- The task
The data must be returned exactly. No line may be left out.

##### Data supplied #####

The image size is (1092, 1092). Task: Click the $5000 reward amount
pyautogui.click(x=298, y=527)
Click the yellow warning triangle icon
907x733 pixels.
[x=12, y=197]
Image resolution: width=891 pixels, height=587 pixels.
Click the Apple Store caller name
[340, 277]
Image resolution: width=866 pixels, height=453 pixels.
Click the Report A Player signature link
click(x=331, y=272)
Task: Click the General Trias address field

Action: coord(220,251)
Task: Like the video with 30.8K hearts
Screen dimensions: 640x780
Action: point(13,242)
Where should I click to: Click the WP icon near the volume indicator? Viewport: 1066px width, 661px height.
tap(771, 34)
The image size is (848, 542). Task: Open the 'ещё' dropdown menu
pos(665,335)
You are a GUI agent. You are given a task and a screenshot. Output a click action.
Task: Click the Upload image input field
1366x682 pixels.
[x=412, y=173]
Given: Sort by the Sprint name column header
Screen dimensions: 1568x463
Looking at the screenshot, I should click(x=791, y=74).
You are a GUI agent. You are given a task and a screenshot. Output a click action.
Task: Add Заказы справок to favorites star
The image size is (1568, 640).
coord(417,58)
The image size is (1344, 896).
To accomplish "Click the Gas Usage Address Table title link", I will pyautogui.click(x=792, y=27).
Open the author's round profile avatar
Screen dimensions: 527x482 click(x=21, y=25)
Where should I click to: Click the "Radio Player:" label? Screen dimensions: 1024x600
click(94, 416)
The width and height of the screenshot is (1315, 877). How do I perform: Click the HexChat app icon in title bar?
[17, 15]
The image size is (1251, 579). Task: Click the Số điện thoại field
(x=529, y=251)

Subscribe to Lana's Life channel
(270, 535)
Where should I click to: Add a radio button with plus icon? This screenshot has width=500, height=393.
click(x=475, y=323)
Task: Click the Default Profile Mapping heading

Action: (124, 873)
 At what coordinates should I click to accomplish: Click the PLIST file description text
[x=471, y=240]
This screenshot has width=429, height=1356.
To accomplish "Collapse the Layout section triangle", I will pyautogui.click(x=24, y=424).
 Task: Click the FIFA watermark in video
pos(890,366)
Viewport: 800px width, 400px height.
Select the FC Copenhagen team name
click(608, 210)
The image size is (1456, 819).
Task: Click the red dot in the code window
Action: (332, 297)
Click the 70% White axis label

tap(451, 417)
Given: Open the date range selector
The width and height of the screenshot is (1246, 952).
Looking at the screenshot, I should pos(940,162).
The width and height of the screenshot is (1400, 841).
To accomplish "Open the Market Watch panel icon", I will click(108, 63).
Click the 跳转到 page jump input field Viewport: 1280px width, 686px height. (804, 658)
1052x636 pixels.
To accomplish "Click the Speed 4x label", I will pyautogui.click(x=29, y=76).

#####

- Response below
The image size is (1092, 1092). Task: Click the $5000 reward amount
pyautogui.click(x=298, y=527)
Click the yellow warning triangle icon
907x733 pixels.
[x=12, y=197]
Image resolution: width=891 pixels, height=587 pixels.
Click the Apple Store caller name
[340, 277]
Image resolution: width=866 pixels, height=453 pixels.
Click the Report A Player signature link
click(x=331, y=272)
Task: Click the General Trias address field

Action: coord(220,251)
Task: Like the video with 30.8K hearts
Screen dimensions: 640x780
Action: point(13,242)
Where should I click to: Click the WP icon near the volume indicator? Viewport: 1066px width, 661px height.
tap(771, 34)
The image size is (848, 542). Task: Open the 'ещё' dropdown menu
pos(665,335)
You are a GUI agent. You are given a task and a screenshot. Output a click action.
Task: Click the Upload image input field
1366x682 pixels.
[x=412, y=173]
Given: Sort by the Sprint name column header
Screen dimensions: 1568x463
Looking at the screenshot, I should click(x=791, y=74).
You are a GUI agent. You are given a task and a screenshot. Output a click action.
Task: Add Заказы справок to favorites star
The image size is (1568, 640).
coord(417,58)
The image size is (1344, 896).
To accomplish "Click the Gas Usage Address Table title link", I will pyautogui.click(x=792, y=27).
Open the author's round profile avatar
Screen dimensions: 527x482 click(x=21, y=25)
Where should I click to: Click the "Radio Player:" label? Screen dimensions: 1024x600
click(94, 416)
The width and height of the screenshot is (1315, 877). How do I perform: Click the HexChat app icon in title bar?
[17, 15]
The image size is (1251, 579). Task: Click the Số điện thoại field
(x=529, y=251)

Subscribe to Lana's Life channel
(270, 535)
Where should I click to: Add a radio button with plus icon? This screenshot has width=500, height=393.
click(x=475, y=323)
Task: Click the Default Profile Mapping heading

Action: (124, 873)
 At what coordinates should I click to accomplish: Click the PLIST file description text
[x=471, y=240]
This screenshot has width=429, height=1356.
To accomplish "Collapse the Layout section triangle", I will pyautogui.click(x=24, y=424).
 Task: Click the FIFA watermark in video
pos(890,366)
Viewport: 800px width, 400px height.
Select the FC Copenhagen team name
click(608, 210)
The image size is (1456, 819).
Task: Click the red dot in the code window
Action: (332, 297)
Click the 70% White axis label

tap(451, 417)
Given: Open the date range selector
The width and height of the screenshot is (1246, 952).
Looking at the screenshot, I should pos(940,162).
The width and height of the screenshot is (1400, 841).
To accomplish "Open the Market Watch panel icon", I will click(108, 63).
Click the 跳转到 page jump input field Viewport: 1280px width, 686px height. (804, 658)
1052x636 pixels.
To accomplish "Click the Speed 4x label", I will pyautogui.click(x=29, y=76).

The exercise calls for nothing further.